[begin MATERIALS PROVIDED]

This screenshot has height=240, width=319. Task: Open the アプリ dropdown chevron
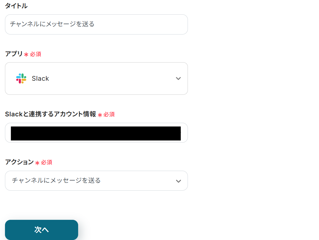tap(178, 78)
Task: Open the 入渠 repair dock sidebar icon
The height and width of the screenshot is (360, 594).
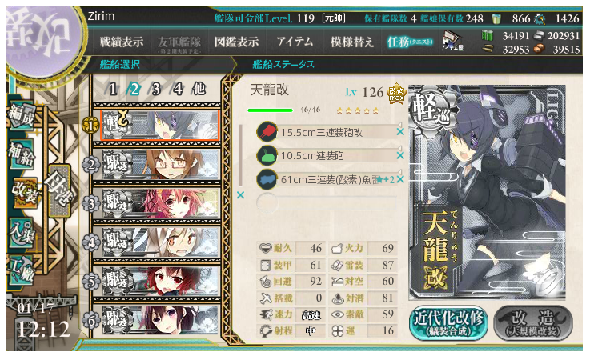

[end MATERIALS PROVIDED]
[begin MATERIALS PROVIDED]

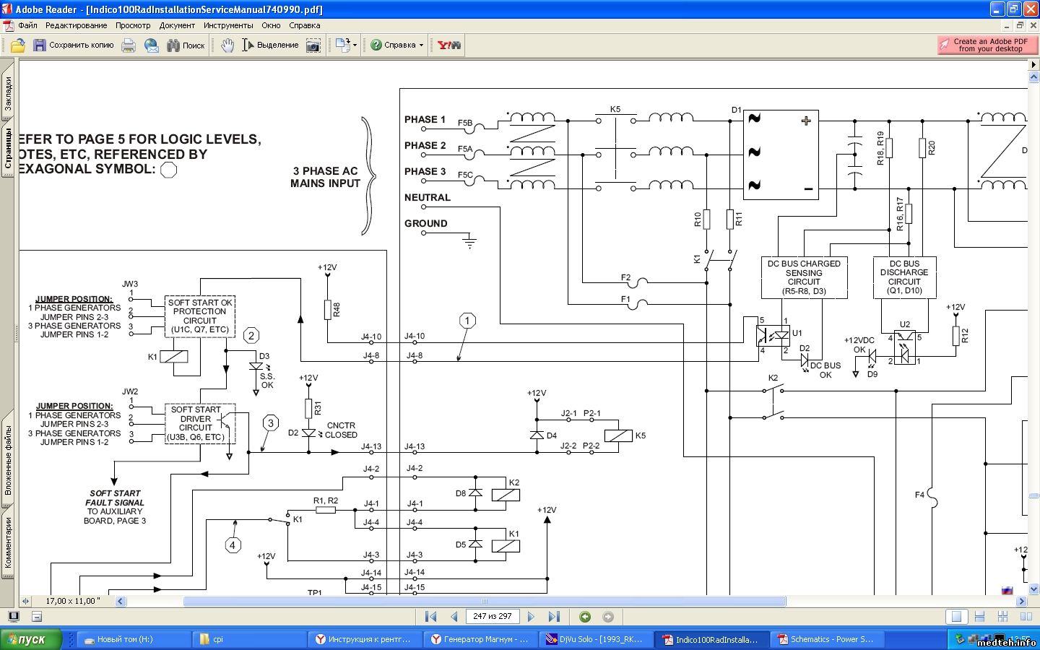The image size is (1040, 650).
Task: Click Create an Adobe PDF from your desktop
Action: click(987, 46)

[end MATERIALS PROVIDED]

> **INSTRUCTION**:
Output the items again verbatim, beginning at the line with "This screenshot has" and continuing through the line with "The height and", and omit the pictures from your answer.

> **RESULT FOR THIS TASK**:
This screenshot has height=240, width=319. Task: Open the アプリ dropdown chevron
tap(178, 78)
Task: Open the 入渠 repair dock sidebar icon
The height and width of the screenshot is (360, 594).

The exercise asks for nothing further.